In short, even now, the central goal of the divest/reinvest movement—to break the political stranglehold of fossil fuel interests—remains only partially achieved. The Washington Post published the agreement text with annotations regarding key sections. For example, on the plus side, a UN climate agreement for the first time mentioned “coal” and “fossil fuel subsidies” by name—but the language in the agreement was watered down, a sign that while fossil fuel industry political and economic power has been diminished, it is hardly gone. The agreement also mentioned “climate justice” by name for the first time, although this too was watered down: the agreement language indicating that in facing the climate emergency, addressing climate justice was important “for some.”
Some of the compromise language is amusing in a disheartening way. For instance, the call to reduce fossil fuel subsidies was modified to a call to reduce “inefficient” fossil fuel subsidies, as if “efficient” fossil fuel subsidies would be perfectly acceptable.
Climate Action Tracker, a consortium led by two German nonprofits, released an estimate that the world is currently on track for a 2.7-degree Celsius rise in global temperature—well above the 1.5-degree target set by the UN’s scientific body, the Intergovernmental Panel on Climate Change (IPCC). These numbers do reflect an improvement from the 3.6-degree Celsius estimate that the group produced in 2015, before the singing of the Paris Agreement, but the consequences of a 2.7-degree rise would be severe. A 2018 study indicates that even a 2-degree Celsius rise would lead to far more severe storms, flooding, drought, and heat waves, as well as the destruction of the coral reef and very substantial melting of Arctic Ocean ice.
It is worth remembering too that the world has already experienced a one-degree Celsius increase in global temperatures—leading to the rapid rise in climate-related disasters seen today. The effects are increasingly obvious: this past summer, for example, the Federal Emergency Management Agency (FEMA) estimates that 32 percent of Americans lived in a state or county that was declared a disaster area.
Of course, international conferences are hardly likely to lead on climate justice. The UN secretary general himself called for a “climate action army” of “young people, Indigenous communities, women leaders” to spur more transformational change. And no one—least of all fossil fuel divestment activists themselves—believe that fossil fuel divestment alone will break the political logjam. It is one tactic, albeit an effective one, within a much broader climate justice movement.

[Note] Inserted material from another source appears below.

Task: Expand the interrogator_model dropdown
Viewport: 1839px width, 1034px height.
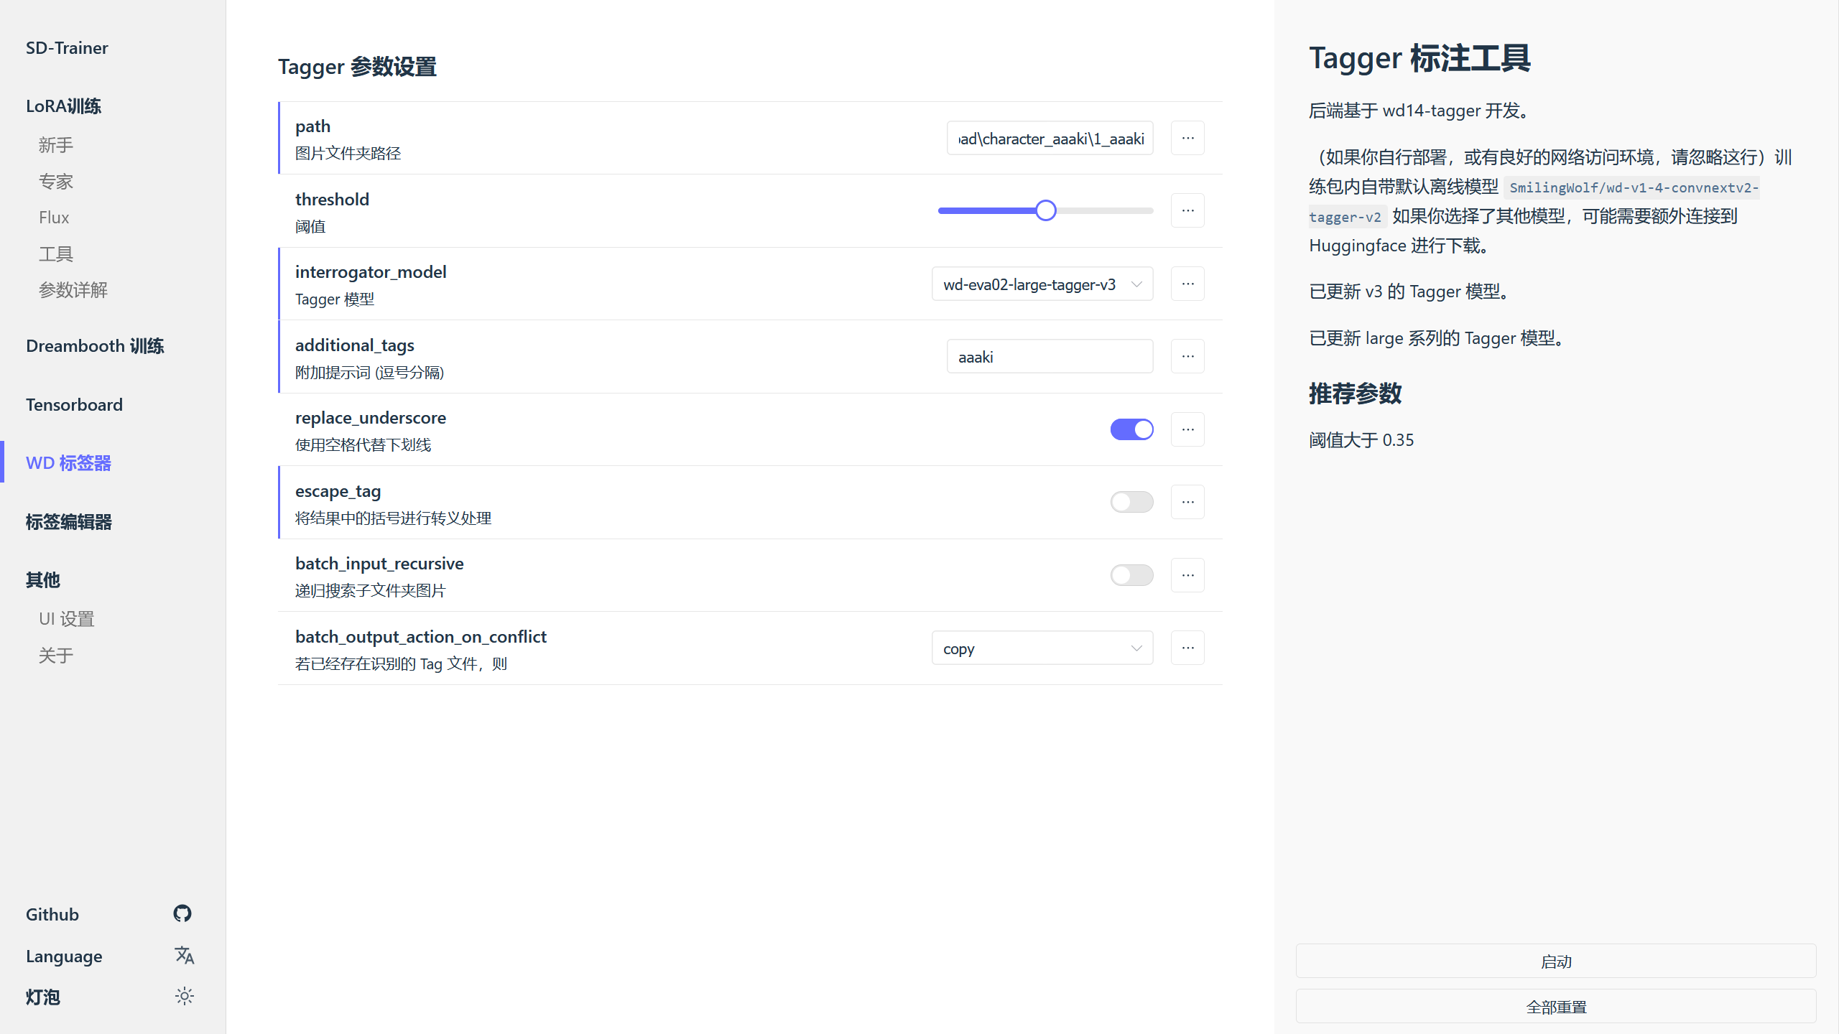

The Invest-Divest report itself calls for institutional investors to invest 10 percent of their assets by 2030 in “renewable energy systems, universal energy access, and a just transition for communities and workers” and promote “net zero” plans for companies in their investment portfolios. It is not surprising that a report on investment focuses on what investors should do. At the same time, the report authors recognize that a broader shift is required, pointing out that, “The transition to a renewable energy economy represents a huge shift in society and, as with all such upheavals, contains within it both the potential for compounding injustice and the opportunity for positive transformational change” (page 25).
In short, capital shifts alone are not sufficient, even if impact investors “do the right thing.” Earlier this year, writing in NPQ, Johanna Bozuwa pointed out that a “Green New Deal that doesn’t cut to the heart of racialized capitalism is certain to be inadequate.” Bozuwa is also the coauthor of a report that argues that fully breaking the veto power of fossil fuel companies over transitioning to an economy that supports climate justice may require the federal government to acquire fossil fuel companies outright, to wind down extraction and thereby force a transition to renewable energy.
Beyond policy, a deeper cultural shift is required as well—a shift that demands what NPQ’s Cyndi Suarez labeled a “global movement for life.” As Ruth Miller, Meda Dewitt, and Margi Dashevsky remind us, drawing on Alaskan Native values and traditions, the broader “goal must be to return to balance in all investments, industries, and sectors—infusing justice and restoration throughout a new economy.”